Ms. Ansanelli has struck a human-interest chord with the public because of the daunting obstacles she has faced. There is her scoliosis, which she hid from her fellow dancers during her final growing years and which even now makes her height vary as much as an inch from day to day (she stands 5-feet-5 1/2 at her tallest). And then there was the nearly career-wrecking foot injury that sidelined her for two years, in 1999 and 2000 (she had to stay off her feet for a solid year). "When you experience pain at that level, I don't think it's helpful," she said. "It's not a growing experience."
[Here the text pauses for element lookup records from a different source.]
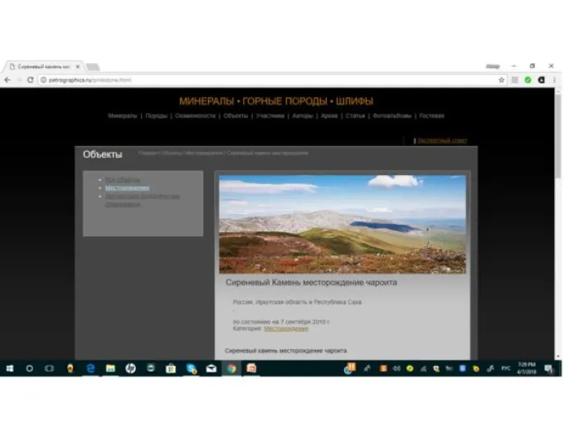Follow the Месторождения category link under the photo

pos(285,328)
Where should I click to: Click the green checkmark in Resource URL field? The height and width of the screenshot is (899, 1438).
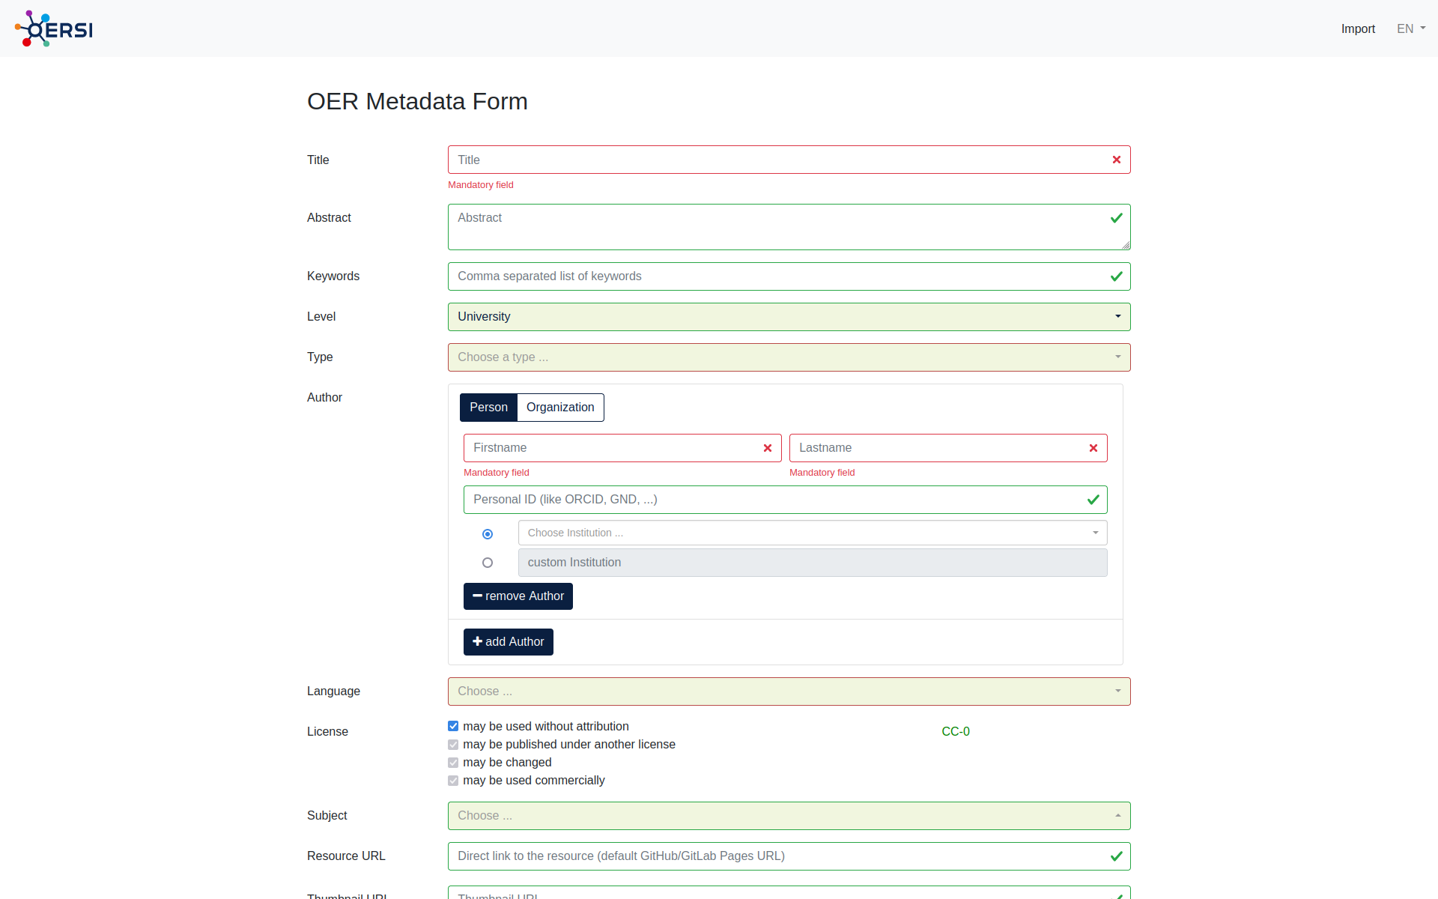1116,856
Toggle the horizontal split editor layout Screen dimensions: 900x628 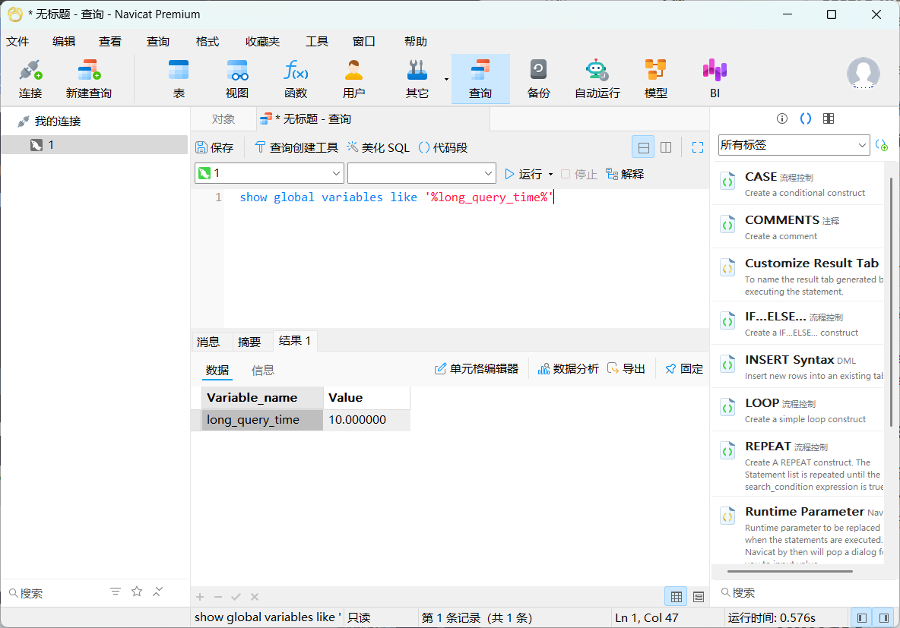pos(643,147)
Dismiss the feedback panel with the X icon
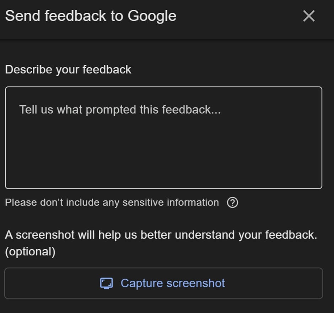The image size is (334, 313). click(309, 16)
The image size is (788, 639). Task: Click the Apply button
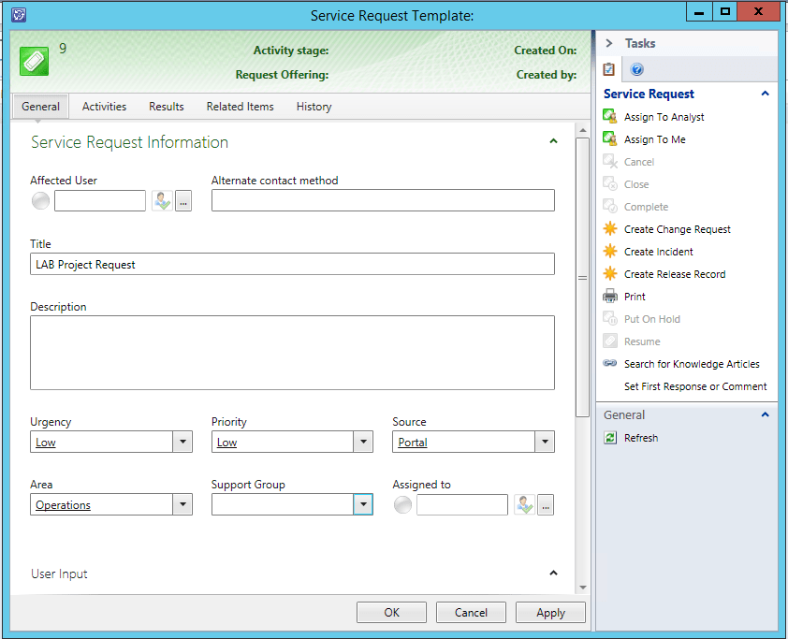tap(550, 613)
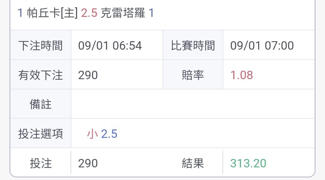The image size is (325, 180).
Task: Click the match time 09/01 07:00
Action: pos(262,45)
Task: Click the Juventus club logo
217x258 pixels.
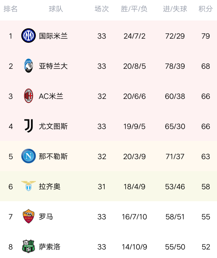Action: 28,126
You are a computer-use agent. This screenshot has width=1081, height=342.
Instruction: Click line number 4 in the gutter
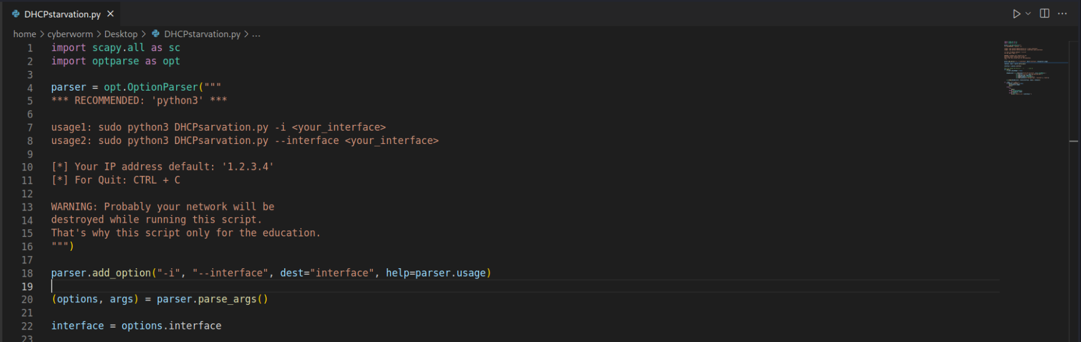tap(30, 88)
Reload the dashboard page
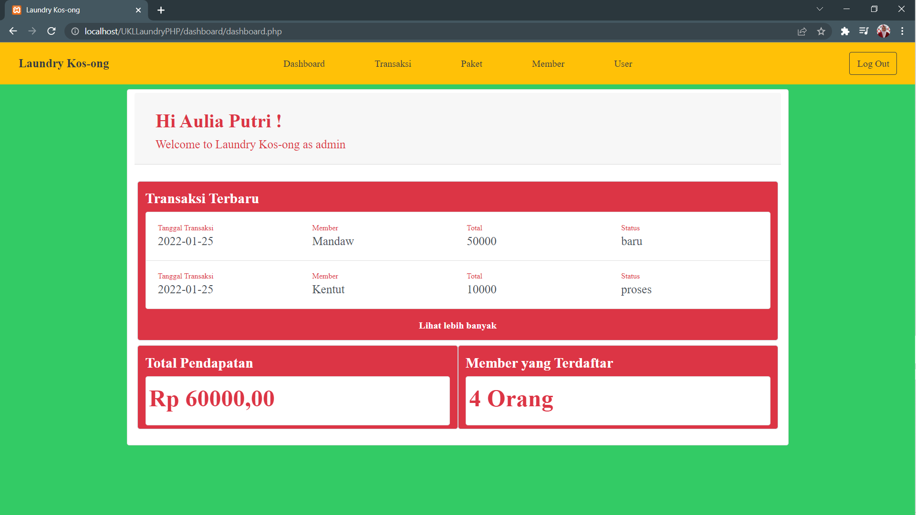 click(51, 31)
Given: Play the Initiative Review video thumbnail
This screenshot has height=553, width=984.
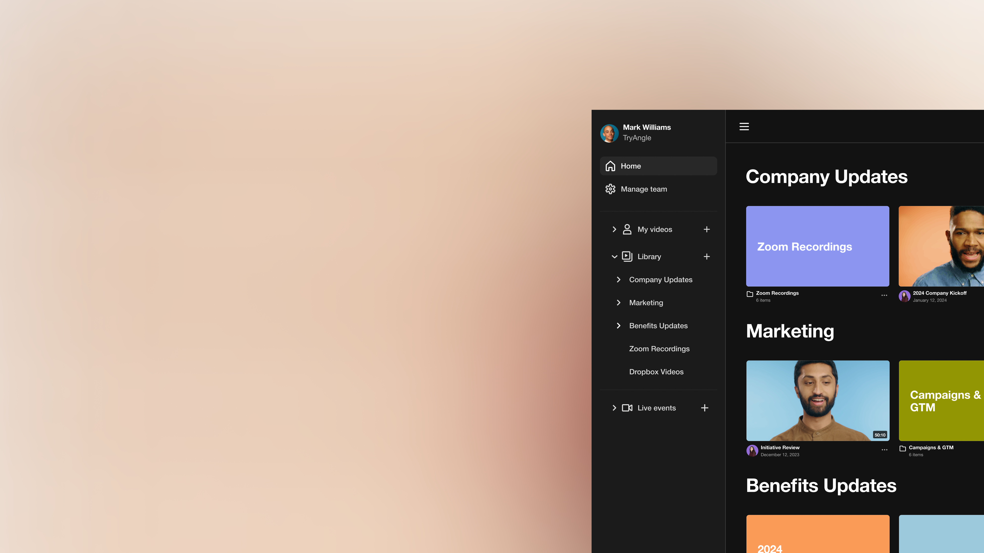Looking at the screenshot, I should click(817, 400).
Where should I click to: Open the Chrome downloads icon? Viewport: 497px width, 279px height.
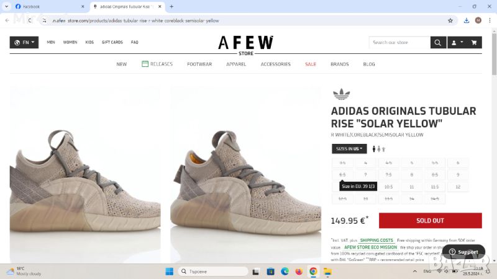(467, 20)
In 2001, she was back at the barre. Last year, after being made a principal, she performed Swanilda, in "Coppélia," and by the end of the winter season she had performed an astonishing number of plum roles, working up to what might seem the acme of arrival: Aurora in Peter Martins's version of Petipa's "The Sleeping Beauty." And yet, on the night of her premiere, on the last Wednesday in February, the applause was gracious, but not declarative. Ms. Ansanelli had moved with precision and delicacy, she had bloomed with youth, and she had smiled throughout her grand pas de deux with the Prince Désiré (Nilas Martins) with the radiant detachment of an actual bride on her wedding day. But the rigid structure of the story ballet, so atypical of the City Ballet repertory, was not an ideal setting for Ms. Ansanelli's expressive dynamism. The performance made a crooked crown to the end of Ms. Ansanelli's first full season as a principal, and it also raised a question: is she en route to becoming a prima or not?